Scientific Name(S): Family: Coccidae
Common Name(S): Shellac, lac, gommelaque, lacca
Source: Shellac is the purified product of lac, the red, hardened secretion of the insect Laccifer (Tachardia) lacca Kerr. This tiny insect sucks the sap of selected trees and bushes, and secretes lac as a protective covering. The name lac is said to derive from lakh, the Sanskrit word for one hundred thousand, a reference to the very large number of insects involved in producing appreciable amounts of the product.
Lac is cultivated in India, Thailand, and Burma.
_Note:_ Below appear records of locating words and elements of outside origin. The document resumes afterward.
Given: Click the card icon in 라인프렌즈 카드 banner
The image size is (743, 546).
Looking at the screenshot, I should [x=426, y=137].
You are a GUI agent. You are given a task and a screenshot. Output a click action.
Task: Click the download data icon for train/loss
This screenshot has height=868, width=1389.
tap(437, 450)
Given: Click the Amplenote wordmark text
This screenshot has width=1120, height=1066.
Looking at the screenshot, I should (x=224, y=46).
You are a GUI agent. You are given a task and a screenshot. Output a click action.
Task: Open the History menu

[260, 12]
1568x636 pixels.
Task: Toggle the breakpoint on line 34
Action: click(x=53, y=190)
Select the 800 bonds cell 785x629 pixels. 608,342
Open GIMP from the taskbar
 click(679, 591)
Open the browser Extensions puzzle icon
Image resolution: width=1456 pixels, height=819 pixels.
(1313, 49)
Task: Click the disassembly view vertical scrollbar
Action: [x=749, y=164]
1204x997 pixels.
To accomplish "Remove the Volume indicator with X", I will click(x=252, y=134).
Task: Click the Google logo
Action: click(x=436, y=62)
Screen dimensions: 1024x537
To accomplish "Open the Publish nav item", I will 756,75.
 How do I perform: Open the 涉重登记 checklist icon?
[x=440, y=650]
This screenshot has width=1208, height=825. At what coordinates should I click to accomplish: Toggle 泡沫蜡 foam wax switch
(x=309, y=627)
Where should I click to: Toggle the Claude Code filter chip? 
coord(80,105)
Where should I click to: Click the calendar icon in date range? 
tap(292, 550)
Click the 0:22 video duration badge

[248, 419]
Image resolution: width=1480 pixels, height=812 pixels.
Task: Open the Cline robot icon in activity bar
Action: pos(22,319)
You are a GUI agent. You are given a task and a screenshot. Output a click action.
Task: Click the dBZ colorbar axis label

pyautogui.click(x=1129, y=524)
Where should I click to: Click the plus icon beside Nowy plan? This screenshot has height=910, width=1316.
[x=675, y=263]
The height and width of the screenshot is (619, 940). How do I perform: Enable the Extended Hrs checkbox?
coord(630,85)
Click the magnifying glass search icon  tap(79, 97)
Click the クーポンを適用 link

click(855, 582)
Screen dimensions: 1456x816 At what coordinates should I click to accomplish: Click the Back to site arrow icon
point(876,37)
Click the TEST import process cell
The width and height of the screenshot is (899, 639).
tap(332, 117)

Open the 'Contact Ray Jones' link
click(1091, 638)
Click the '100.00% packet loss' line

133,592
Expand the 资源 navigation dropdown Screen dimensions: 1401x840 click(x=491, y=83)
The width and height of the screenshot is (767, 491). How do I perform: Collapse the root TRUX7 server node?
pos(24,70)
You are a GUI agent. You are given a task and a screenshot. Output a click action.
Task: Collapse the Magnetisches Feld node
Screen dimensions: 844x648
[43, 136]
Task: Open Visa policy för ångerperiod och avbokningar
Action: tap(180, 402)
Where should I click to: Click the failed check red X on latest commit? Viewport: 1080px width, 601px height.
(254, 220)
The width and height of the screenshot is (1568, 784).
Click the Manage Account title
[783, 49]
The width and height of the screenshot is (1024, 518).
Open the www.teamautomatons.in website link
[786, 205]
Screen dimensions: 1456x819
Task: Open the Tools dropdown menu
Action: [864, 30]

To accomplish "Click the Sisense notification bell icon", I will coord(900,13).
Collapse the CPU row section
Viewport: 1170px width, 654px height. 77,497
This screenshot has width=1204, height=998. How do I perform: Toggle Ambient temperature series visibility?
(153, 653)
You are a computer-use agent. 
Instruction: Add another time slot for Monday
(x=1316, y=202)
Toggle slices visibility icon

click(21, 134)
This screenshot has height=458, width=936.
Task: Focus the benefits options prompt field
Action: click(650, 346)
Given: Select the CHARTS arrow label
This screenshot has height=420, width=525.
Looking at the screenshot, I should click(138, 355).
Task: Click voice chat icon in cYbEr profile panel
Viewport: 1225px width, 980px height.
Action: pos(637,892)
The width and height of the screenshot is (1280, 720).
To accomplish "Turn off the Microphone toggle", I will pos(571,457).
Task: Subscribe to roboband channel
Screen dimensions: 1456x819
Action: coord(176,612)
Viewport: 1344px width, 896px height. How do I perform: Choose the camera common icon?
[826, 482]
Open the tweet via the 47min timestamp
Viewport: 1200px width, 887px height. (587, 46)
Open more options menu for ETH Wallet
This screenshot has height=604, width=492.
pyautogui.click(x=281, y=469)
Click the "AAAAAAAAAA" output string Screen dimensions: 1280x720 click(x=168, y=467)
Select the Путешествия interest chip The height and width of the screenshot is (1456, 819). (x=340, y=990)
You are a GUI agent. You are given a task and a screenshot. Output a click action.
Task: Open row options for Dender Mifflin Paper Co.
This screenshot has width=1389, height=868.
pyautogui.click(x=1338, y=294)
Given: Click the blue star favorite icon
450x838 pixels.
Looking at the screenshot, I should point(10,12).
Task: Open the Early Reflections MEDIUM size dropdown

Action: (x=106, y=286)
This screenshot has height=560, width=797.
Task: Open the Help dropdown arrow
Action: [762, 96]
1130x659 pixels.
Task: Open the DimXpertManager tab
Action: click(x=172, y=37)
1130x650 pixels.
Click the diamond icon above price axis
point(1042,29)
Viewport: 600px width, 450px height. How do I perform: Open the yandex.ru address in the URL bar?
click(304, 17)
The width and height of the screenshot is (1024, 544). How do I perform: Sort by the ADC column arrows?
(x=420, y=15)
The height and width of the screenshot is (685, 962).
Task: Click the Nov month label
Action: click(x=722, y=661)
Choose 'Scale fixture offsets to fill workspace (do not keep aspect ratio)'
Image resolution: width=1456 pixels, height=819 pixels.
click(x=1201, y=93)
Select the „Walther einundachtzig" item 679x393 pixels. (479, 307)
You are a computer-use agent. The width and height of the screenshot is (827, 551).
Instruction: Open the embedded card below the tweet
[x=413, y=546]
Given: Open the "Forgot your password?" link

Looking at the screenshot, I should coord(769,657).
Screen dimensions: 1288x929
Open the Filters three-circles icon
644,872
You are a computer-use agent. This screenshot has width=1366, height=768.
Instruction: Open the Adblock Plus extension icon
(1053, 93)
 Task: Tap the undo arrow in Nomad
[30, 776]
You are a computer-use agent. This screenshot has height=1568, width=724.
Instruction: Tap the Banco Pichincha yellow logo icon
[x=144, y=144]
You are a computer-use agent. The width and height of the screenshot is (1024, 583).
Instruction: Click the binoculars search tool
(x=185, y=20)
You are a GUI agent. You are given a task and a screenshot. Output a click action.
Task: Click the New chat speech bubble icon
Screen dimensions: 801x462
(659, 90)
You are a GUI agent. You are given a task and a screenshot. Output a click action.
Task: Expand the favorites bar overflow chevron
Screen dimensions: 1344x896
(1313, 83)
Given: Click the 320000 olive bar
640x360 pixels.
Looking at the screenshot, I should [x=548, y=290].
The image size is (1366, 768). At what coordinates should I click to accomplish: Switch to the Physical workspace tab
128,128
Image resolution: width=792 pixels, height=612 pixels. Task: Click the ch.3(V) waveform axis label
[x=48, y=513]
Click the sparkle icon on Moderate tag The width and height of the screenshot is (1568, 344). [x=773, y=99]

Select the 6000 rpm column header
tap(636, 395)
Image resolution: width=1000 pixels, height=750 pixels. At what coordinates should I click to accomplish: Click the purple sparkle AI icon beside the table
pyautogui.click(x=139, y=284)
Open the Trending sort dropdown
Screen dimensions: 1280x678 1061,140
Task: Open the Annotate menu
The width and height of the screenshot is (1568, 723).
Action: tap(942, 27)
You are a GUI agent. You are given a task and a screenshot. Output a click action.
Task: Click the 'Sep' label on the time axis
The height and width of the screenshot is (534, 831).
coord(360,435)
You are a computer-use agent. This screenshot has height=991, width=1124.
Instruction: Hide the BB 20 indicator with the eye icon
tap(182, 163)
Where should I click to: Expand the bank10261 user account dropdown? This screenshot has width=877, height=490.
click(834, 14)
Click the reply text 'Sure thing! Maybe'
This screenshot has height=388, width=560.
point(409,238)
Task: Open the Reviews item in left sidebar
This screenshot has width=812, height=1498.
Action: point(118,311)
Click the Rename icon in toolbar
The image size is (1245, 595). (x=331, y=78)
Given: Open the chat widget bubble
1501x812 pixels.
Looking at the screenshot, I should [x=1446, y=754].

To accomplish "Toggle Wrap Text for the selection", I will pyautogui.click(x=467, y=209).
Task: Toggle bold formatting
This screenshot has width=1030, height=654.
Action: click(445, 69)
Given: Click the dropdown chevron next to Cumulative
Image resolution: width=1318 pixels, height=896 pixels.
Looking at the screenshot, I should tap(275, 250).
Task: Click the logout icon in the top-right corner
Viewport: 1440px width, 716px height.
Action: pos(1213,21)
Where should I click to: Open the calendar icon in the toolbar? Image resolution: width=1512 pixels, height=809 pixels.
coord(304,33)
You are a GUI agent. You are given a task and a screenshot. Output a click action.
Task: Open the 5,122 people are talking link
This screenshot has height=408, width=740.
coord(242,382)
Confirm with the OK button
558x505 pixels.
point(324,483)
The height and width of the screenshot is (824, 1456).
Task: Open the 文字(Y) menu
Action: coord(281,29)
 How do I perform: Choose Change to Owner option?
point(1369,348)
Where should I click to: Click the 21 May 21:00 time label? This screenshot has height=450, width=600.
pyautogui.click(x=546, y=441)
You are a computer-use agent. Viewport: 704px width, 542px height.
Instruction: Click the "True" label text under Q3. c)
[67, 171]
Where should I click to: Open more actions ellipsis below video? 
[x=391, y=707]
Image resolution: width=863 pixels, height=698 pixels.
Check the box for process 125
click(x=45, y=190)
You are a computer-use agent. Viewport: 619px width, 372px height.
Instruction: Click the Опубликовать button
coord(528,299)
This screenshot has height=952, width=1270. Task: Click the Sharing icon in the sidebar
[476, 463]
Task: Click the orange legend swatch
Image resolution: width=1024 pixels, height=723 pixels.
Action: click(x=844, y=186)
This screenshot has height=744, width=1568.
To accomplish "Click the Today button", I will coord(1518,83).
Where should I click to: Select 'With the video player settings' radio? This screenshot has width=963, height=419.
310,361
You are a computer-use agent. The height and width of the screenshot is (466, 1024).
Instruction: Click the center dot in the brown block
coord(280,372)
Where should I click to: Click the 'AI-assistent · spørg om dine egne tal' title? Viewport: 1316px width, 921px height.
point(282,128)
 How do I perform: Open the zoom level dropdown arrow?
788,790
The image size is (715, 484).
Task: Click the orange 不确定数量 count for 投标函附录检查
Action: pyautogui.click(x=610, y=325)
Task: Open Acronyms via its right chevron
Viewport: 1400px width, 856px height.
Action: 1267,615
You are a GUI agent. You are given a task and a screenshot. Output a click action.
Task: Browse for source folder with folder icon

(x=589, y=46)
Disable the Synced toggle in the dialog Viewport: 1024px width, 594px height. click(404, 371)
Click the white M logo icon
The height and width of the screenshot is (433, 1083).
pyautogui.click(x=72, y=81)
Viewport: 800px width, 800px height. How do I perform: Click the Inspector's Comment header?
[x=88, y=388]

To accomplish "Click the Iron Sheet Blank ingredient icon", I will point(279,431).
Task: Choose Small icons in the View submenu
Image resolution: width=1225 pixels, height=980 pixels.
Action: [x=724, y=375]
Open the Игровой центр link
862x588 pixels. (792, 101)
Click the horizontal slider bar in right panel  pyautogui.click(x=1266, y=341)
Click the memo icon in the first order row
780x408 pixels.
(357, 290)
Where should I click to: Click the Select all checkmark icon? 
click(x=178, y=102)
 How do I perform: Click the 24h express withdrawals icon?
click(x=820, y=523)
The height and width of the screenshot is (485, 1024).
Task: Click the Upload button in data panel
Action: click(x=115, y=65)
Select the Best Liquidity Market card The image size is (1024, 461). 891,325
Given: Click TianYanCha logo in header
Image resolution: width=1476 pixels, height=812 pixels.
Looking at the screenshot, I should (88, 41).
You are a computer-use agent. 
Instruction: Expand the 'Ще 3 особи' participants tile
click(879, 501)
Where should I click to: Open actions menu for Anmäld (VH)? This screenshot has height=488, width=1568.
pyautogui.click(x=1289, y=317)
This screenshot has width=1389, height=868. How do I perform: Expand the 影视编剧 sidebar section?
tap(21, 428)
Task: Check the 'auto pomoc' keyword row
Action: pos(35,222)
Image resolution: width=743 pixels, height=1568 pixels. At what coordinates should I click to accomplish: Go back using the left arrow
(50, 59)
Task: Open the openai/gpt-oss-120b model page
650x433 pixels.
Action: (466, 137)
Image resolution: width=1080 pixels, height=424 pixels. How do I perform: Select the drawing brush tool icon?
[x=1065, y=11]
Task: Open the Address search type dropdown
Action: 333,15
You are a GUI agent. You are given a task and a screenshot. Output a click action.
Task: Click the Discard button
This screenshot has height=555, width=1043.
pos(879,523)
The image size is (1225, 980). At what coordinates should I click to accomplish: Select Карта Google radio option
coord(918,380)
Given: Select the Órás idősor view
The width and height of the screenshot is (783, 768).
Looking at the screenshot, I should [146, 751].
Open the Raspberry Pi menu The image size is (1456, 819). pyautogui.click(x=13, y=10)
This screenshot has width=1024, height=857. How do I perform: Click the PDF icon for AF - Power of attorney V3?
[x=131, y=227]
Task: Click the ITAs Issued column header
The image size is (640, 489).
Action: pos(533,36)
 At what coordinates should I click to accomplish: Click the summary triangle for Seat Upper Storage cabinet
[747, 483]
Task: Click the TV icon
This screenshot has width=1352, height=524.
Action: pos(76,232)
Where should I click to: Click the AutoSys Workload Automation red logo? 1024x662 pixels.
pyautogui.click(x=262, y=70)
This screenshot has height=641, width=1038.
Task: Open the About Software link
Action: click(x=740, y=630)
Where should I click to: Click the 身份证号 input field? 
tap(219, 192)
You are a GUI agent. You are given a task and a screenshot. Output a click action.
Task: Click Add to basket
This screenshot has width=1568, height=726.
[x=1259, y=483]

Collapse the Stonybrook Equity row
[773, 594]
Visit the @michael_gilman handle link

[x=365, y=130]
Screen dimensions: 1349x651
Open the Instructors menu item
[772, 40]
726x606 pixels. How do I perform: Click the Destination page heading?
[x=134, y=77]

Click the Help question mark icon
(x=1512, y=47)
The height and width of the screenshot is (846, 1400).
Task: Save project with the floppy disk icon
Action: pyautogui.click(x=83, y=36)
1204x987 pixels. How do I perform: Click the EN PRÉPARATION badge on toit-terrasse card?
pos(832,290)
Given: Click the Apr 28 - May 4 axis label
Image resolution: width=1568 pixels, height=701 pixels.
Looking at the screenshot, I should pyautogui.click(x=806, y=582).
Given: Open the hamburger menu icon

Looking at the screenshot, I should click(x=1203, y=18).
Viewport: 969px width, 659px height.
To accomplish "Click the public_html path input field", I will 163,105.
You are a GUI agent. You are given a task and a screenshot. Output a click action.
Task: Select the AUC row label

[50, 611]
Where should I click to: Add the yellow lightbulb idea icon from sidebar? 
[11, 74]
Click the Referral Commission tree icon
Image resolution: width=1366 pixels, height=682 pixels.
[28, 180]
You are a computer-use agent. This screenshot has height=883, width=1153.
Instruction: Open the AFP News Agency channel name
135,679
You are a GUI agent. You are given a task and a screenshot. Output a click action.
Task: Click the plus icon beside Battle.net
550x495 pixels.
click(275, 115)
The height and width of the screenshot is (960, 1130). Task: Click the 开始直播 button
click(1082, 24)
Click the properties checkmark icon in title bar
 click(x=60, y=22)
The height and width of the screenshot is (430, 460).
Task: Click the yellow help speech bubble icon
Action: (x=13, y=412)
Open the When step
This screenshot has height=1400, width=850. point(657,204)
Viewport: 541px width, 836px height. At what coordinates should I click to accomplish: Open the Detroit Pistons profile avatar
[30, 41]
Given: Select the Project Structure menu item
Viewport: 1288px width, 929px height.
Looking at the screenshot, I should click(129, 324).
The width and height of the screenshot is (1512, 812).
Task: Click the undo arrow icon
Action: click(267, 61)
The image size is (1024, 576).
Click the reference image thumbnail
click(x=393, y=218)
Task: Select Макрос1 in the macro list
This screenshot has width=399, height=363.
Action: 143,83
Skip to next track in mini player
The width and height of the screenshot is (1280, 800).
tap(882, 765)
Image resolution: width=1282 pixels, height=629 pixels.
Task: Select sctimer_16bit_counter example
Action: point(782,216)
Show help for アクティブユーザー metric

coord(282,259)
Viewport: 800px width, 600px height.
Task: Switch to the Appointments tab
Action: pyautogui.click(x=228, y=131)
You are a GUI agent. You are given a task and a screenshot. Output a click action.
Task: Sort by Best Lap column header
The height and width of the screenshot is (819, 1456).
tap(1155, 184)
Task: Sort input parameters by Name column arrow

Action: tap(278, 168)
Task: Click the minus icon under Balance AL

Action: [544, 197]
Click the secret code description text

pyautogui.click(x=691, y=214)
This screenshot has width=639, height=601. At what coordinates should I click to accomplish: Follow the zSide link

The whitest lac is produced by insects infesting the kusum tree (Schleichera trijuga). The harvester cuts twigs coated with lac into small pieces called sticklac. The crude material is ground and soaked in water to remove debris and insect bodies. The remaining material is soaked in sodium carbonate, which removes laccaic acid, a complex mixture of at least four structurally related pigments. The resulting granules retain the yellow pigment erythrolaccin and are dried to form seedlac. Further treatment by melting, evaporating, or filtering yields shellac.
Uses of Shellac
The most common use is as a furniture finish, but it has also been used in the pharmaceutical industry, in dentistry, and in cosmetics.
Side Effects of Shellac
Little data are available. One report discusses contact cheilitis.
Toxicology:Little data are available regarding toxicity. One study investigated the short-term inhalation toxicity in rabbits of a hair spray-containing shellac; the product did not induce any significant toxicologic problems. Shellac NF is food grade and is listed as Generally Recognized as Safe (GRAS) by the FDA. One report discusses contact cheilitis to shellac. Another report reviews bezoars (accumulations of foreign material in the stomach) such as shellac. This unusual collection in the GI tract, if untreated, may lead to anorexia, weight loss. bleeding, or perforation.
Summary: Shellac is a crude natural material composed of variable constituents. It is produced from insect Laccifer secretions, then treated to form the final product. Shellac is used in furniture finishing, tablet coatings and matrices, dentistry, and cosmetics. The crude product poses little health hazard, although commercial products that dilute shellac in solvents may pose a health problem.